Королевский выбор (Остен) - страница 61

Был четверг, и колокола звонили, и по улицам текла радостная толпа. Перед собором после торжественной мессы разыграли «auto sacramental» — священное действо, представление, спектакль на тему дня. В мессе участвовали мальчики-певчие, а в процессиях — мальчики-танцоры, так называемые сеисес. Рамиро слушал тонкие, ангельские голоса детей в соборе, и казалось, что душа возносится и парит. Когда принц вышел на площадь следом за отцом и его ослепил солнечный свет, оглушил веселый рев толпы, — он подумал, что, может быть, все еще повернется к лучшему. Конечно, как может быть иначе? Он молился за это, молился всегда и особенно — сегодня.

Леокадия ехала рядом с ним верхом, и Рамиро доставляло удовольствие смотреть на ее лицо. В волосы она, как и королева Дорита, вплела живые цветы и выглядела прелестно. Но почему тогда ему все вспоминалась хрустальная красота Чарити Эверетт? Почему ужом скользнула мысль, что ей, наверное, понравился бы этот праздник? Ей, с ее любовью к культурному наследию, это древнее действо несомненно пришлось бы по душе.

Где она, Чарити? Возвратилась в холодную Англию, где свинцовое море омывает скалы, или же по-прежнему вкушает радости флорентийской жизни? Где она и как бы узнать о ней? В своих письмах лорду Эверетту Рамиро неизменно передавал искренние пожелания здоровья и счастья его дочери, англичанин отвечал такими же официальными словами — и ничего, никакой подсказки. Рамиро думал, что скоро забудет ее, эту английскую девушку с глазами голубыми, словно небо сегодня; но она возвращалась к нему в снах — не в тех, где царили кровь и ужас, а в других, полных тепла и печали.

Но пока не хотелось думать об этом. Рядом отец, улыбчивый сегодня, и мачеха, глядящая на Рамиро в кои-то веки благосклонно, и беспечный младший брат, посылающий воздушные поцелуи хорошеньким горожанкам, и Леокадия на горячей арабской кобыле — и это счастье, оно плещется вокруг, бездонное, как море.

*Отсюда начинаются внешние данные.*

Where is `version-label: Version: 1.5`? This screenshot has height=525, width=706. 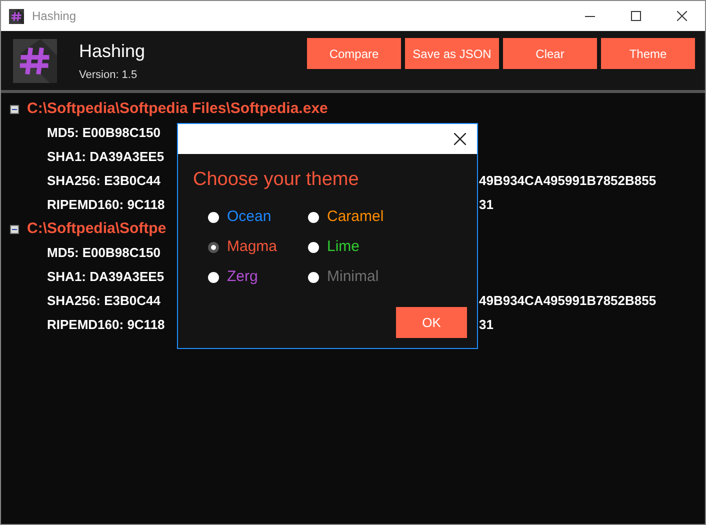
version-label: Version: 1.5 is located at coordinates (108, 76).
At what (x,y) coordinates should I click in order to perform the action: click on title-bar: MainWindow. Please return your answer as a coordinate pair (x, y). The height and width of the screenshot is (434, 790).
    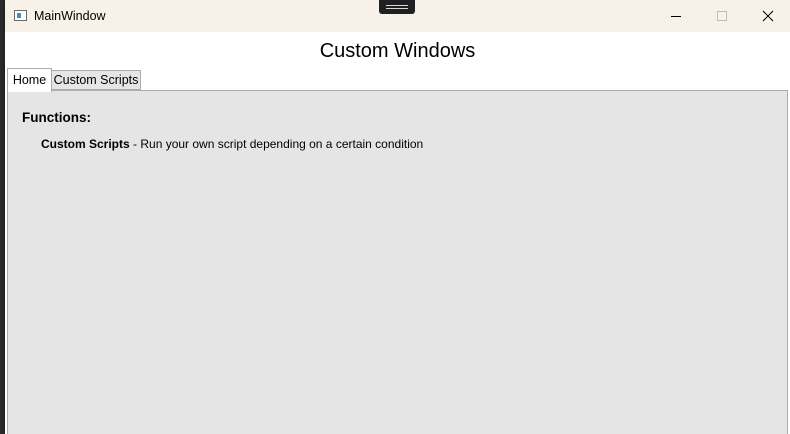
    Looking at the image, I should click on (398, 16).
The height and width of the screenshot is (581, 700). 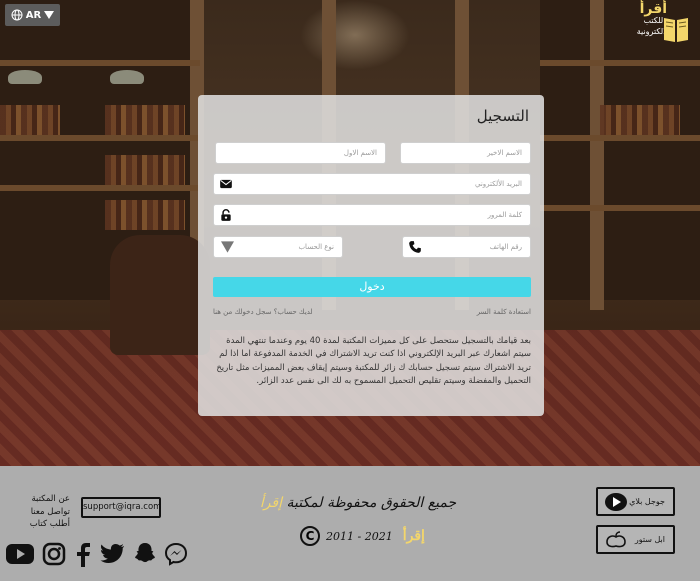 I want to click on app-store-button: ابل ستور, so click(x=636, y=540).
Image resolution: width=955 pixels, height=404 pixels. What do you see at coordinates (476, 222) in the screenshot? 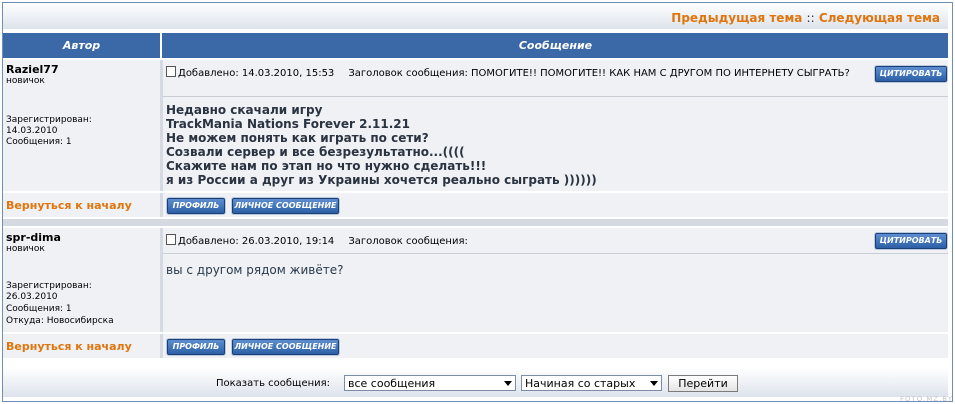
I see `post-spacer` at bounding box center [476, 222].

Тянется праздник Тела Господня. Шагают великаны, карлики и чудовище Тараска. Фасинадские девушки с точеными нагими руками и взглядами, как темная магнолия, в неистовстве фейерверка разом раскрывают зонтики — зеленые, оранжевые, синие, — и плывут на карусели вздохов, любви и тоски. Трепещут яркие полотнища, цветочные гирлянды, ковры из живых цветов устилают улицы города, по которым шествуют многолюдные процессии. Накануне праздника местные жители собирают в окрестностях цветы и душистые травы — розмарин, тимьян, — чтобы выложить целые километры недолговечных ковров с чудесными многоцветными узорами. По ним ступают лошади, чья сбруя вся в цветах, словно ее коснулся алхимик, любящий природу.